◆ **DOCUMENT SECTION**:

The boy, aged 9, performs his rain song and his family is rewarded when
their farm is destroyed - not just by drought, but fire.
But it was obviously not life imitating art - just as Rain Song
surfaced on community radio the drought broke in Victoria.
Sunshine Harvester singer Moana Kerr - a former Nu Country FM DJ - arrived
at the resurrected station at the Paris, Texas, end of Collins St after
the station's Beer Can Hill studios burned down on Monday June 26, 2000.
But, like peers, she survived and became a Nu Country TV interviewer
while writing and singing with her band.
Kerr, a prolific expatriate Kiwi writer, penned Rain Song with
Carringbush toy maker Adrian Deakin who once played ukulele and guitar
for the band.
But here Kerr, partner Leo Kahans banjo, fiddle, mandolin and vocals,
double bassist Rod Boothroyd and acoustic guitarist Brian Fitzgerald
drive the harvester.
PAUL CUMMING
With a little help from Kerr's mentor Paul Cumming - guitarist for Dirty
Hanks and host of the Movin n Groovin hour as Elroy Flicker on
PBS-FM - on dobro.
The Dirty Hanks were an innovative band on the Melbourne honky tonk
circuit in the nineties before Cumming became a paraplegic in a car
accident.
Cumming chose not to drive after drinking and was a passenger in a car
involved in a tragic accident.
The band veered from its bluegrass base to Appalachian and gives Kerr
a chance to exploit death on her originals When I Die, heartbreak
on Don't Say It and choosing between country and city beaus on
Should I Ask?
And, of course, tossing death, poverty and a strategically disastrous
graduation from moonshining to cash crops and prison in the blender
for narcotic narrative Wherever You Go.
Not only does the song character lose his mother in the first verse
to be raised by a drunken father but serves three years instead of the
original sentence of two.
That's where Moana trumps Steve Earle in Copperhead Road - maybe
the sequel will be geographically correct where the anti-hero succumbs
to running a speed lab in the garden state.
The sequencing works as it precedes Rain Song and her lost highway
homage Calling Of The Road.
Now that does mean Kerr is the band's accessible peak?
The most radio friendly song is the jolly Boothroyd tune The Best
Place where his vocals impact on memorable refrain - "there's
one thing better than Paris in the sun/ it's having someone to join
in the fun."

◆ **WRITTEN INSTRUCTION 1**: In the review, substitute "bootlegging" for "moonshining" and write the passage out again, starting at the words "Cumming chose not" and stopping after "sentence of two.".

◆ **RECORDS PROVIDED**:
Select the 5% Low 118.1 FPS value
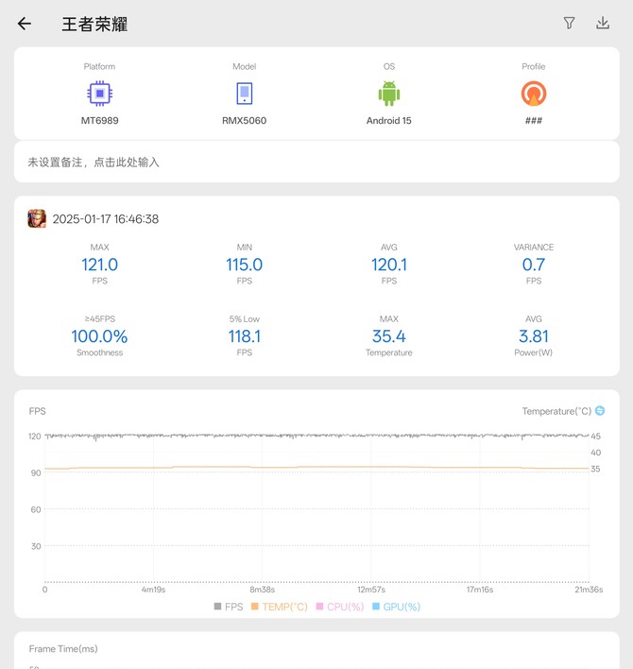Screen dimensions: 633x669 (x=245, y=336)
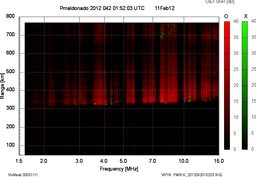The image size is (256, 177).
Task: Select the "11Feb12" date text
Action: (x=165, y=8)
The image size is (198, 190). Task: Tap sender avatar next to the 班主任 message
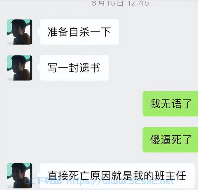tap(20, 176)
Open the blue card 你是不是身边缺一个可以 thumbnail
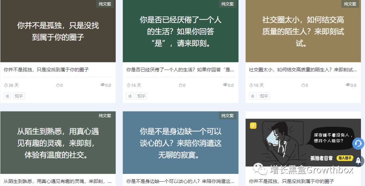 coord(180,143)
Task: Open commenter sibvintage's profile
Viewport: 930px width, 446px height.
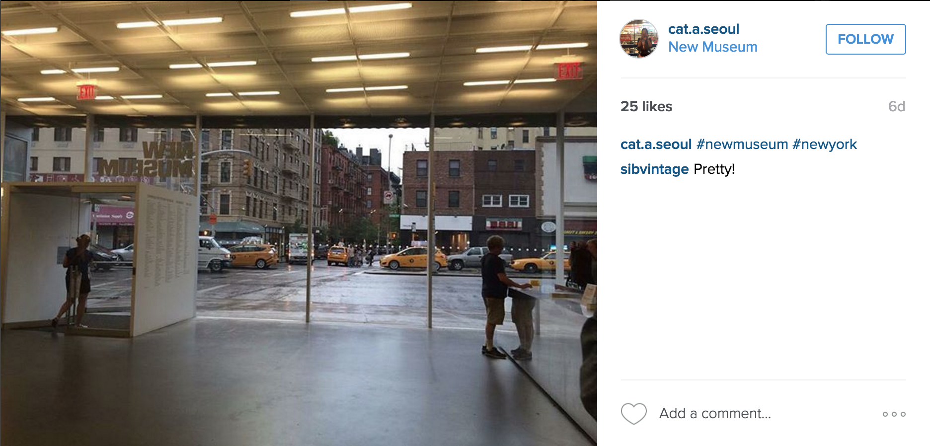Action: (x=654, y=169)
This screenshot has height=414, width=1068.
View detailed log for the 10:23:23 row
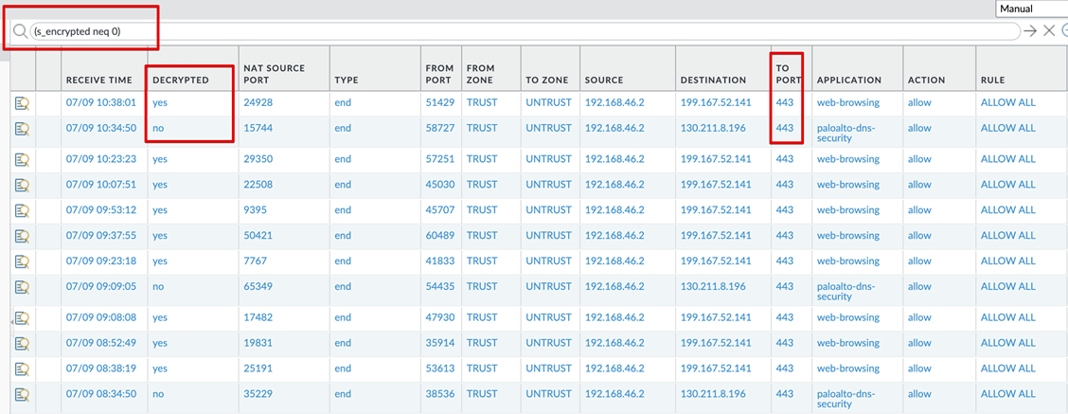pyautogui.click(x=22, y=160)
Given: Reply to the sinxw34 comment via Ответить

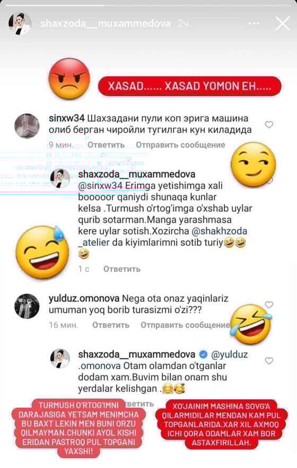Looking at the screenshot, I should 106,145.
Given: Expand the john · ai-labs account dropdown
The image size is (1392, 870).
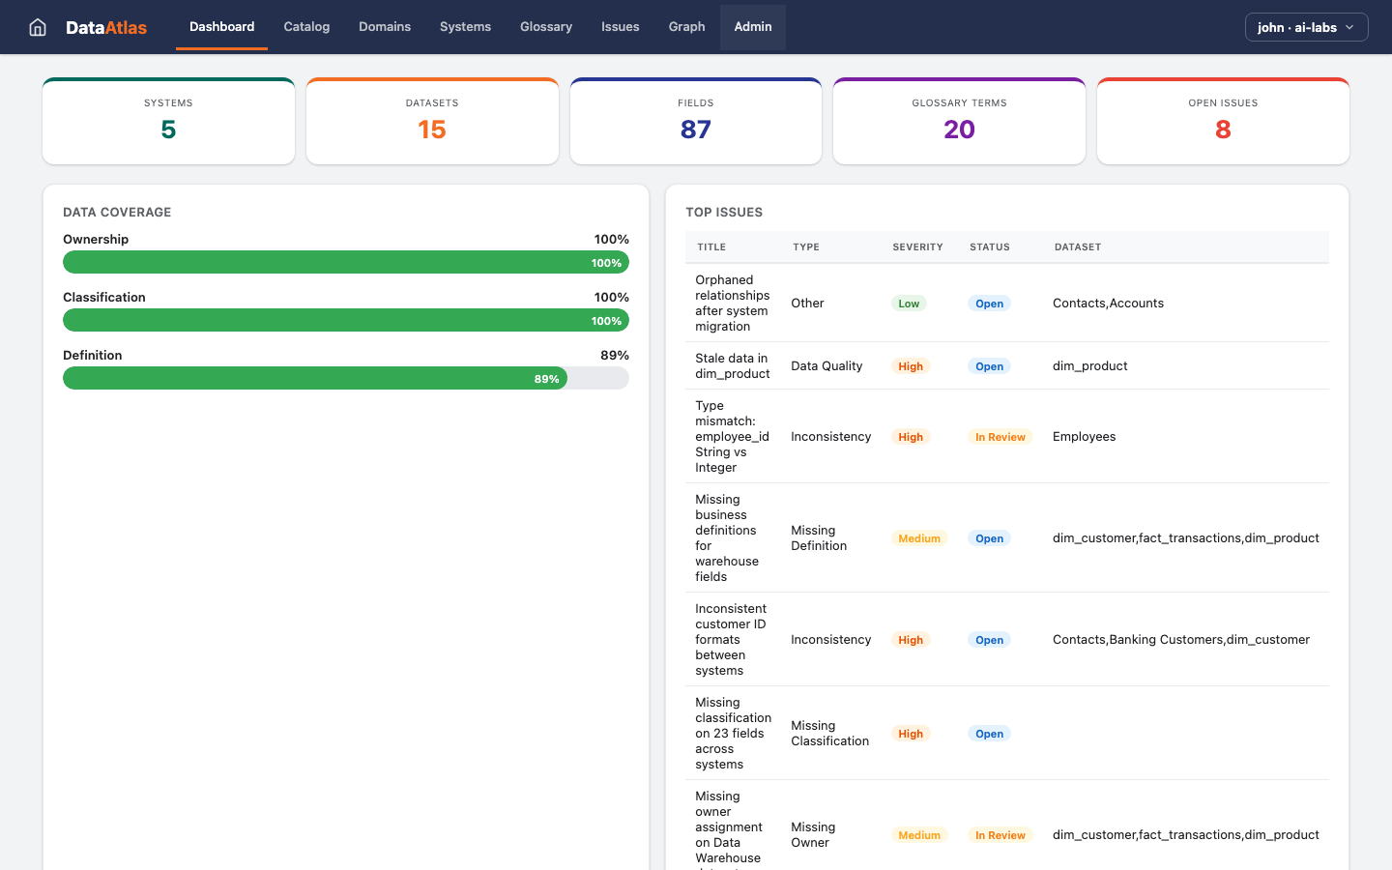Looking at the screenshot, I should click(1305, 27).
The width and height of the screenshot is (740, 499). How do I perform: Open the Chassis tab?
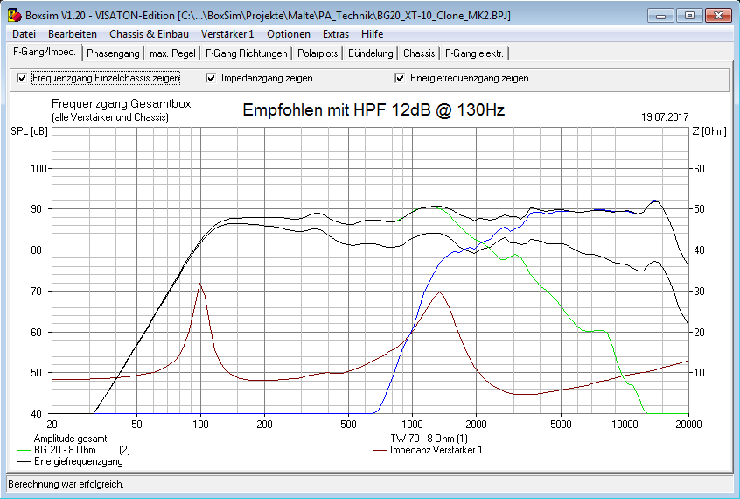coord(419,53)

◆ **WRITTEN INSTRUCTION 2**: Reproduce the rows word for word, starting at the line that contains "Open the blue card 你是不是身边缺一个可以 thumbnail" and stopping after the line that contains "Looking at the screenshot, I should 106,145.", both lines included. Omit the pictures.

◆ **ANSWER 1**:
Cumming chose not to drive after drinking and was a passenger in a car
involved in a tragic accident.
The band veered from its bluegrass base to Appalachian and gives Kerr
a chance to exploit death on her originals When I Die, heartbreak
on Don't Say It and choosing between country and city beaus on
Should I Ask?
And, of course, tossing death, poverty and a strategically disastrous
graduation from bootlegging to cash crops and prison in the blender
for narcotic narrative Wherever You Go.
Not only does the song character lose his mother in the first verse
to be raised by a drunken father but serves three years instead of the
original sentence of two.

◆ **ANSWER 2**:
Open the blue card 你是不是身边缺一个可以 thumbnail
 coord(180,143)
Task: Open commenter sibvintage's profile
Viewport: 930px width, 446px height.
Action: (x=654, y=169)
This screenshot has height=414, width=1068.
View detailed log for the 10:23:23 row
pyautogui.click(x=22, y=160)
Given: Reply to the sinxw34 comment via Ответить

Looking at the screenshot, I should 106,145.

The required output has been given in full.